Cost: -$36 million (-$180 million over five years).
Source: Related legislation has been introduced in the form of H.R. 1283 (111th Congress), the Military Readiness Enhancement Act of 2009. A University of California report estimates the cost of discharging service members and then recruiting and training their replacements to have been $364 million over the first decade of the policy. http://www.washingtonpost.com/wp-dyn/content/article/2006/02/13/AR2006021302373.html
This issue may be rendered moot by recent court action.
A. Veterans Loan Programs:
“Alexi will work to expand the VA [Veterans Administration] loan programs so that veterans have the opportunity to open a small business or buy a home.”
Note: Related legislation has been introduced in the form of H.R. 294 (111th Congress), the Veteran-Owned Small Business Promotion Act of 2009, which would among other things reinstate the veteran-owned small business loan program. A cost estimate is not available.
B. Veterans Health Care:
“Alexi will fight to fully fund the [Veterans Administration] hospital system so that all service members have access to quality health care.”
Source: S. 1963 (111th Congress), the Caregivers and Veterans Omnibus Health Services Act of 2010, became law (PL 111-163) on May 5, 2010. Based on an article posted on military.com (http://www.military.com/features/0,15240,205283,00.html), NTUF estimates the cost of the bill to be $3.7 billion over five years. It is unknown how much additional spending Giannoulias would support for veterans health services including the items listed above, all of which are addressed in S. 1963.
C. Electronic Claims Processing:
“To ensure that all VA claims decisions are consistent and efficient, Alexi supports the [sic] transitioning the benefit claims process from a paper to an electronic system and will work with the VA to improve the training and accountability of VA claims workers.”
Note: In a speech to the American Legion Annual Convention on August 31, 2010, Veterans Affairs Secretary Eric Shinseki stated, “In the last 18 months, VBA expanded its workforce by over 3,500 people, began accepting on-line applications for initial disability benefits, initiated an innovation competition, launched over 30 pilot programs and initiatives to identify best practices, and invested over $138 million in a paperless Veterans benefits management system that will be deployed in fiscal year 2012…. The budget also includes $145.3 million in information technology (IT) funds to support the ongoing development of a smart, paperless claims processing system. We intend to break the back of the backlog this year.” http://www1.va.gov/opa/speeches/2010/08_31_2010.asp
It is unknown how much additional funding Giannoulias might support.
A. Social Security:
“He believes workers deserve a basic level of security after a lifetime of work, and will work to strengthen Social Security, fight dangerous privatization schemes, and protect workers pension and retirement systems.”

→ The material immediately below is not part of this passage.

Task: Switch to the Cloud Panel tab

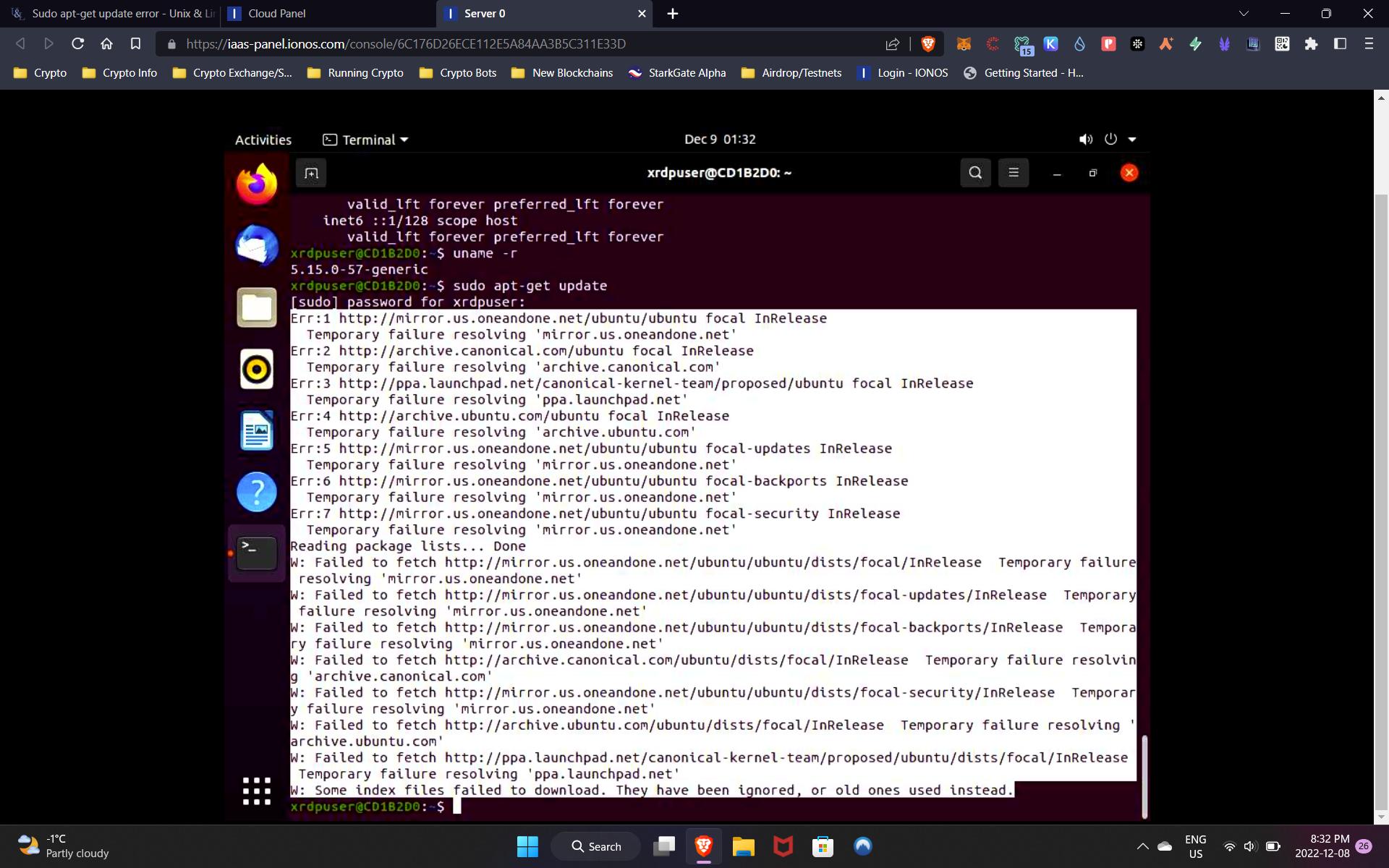Action: coord(276,13)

Note: Related legislation has been introduced in the form of H.R. 1276 (111th Congress), to amend title II of the Social Security Act to ensure that the receipts and disbursements of the Social Security trust funds are not included in a unified Federal budget and to provide that Social Security contributions are used to protect Social Security solvency by mandating that Trust Fund monies cannot be diverted to create private accounts. A cost estimate is not available.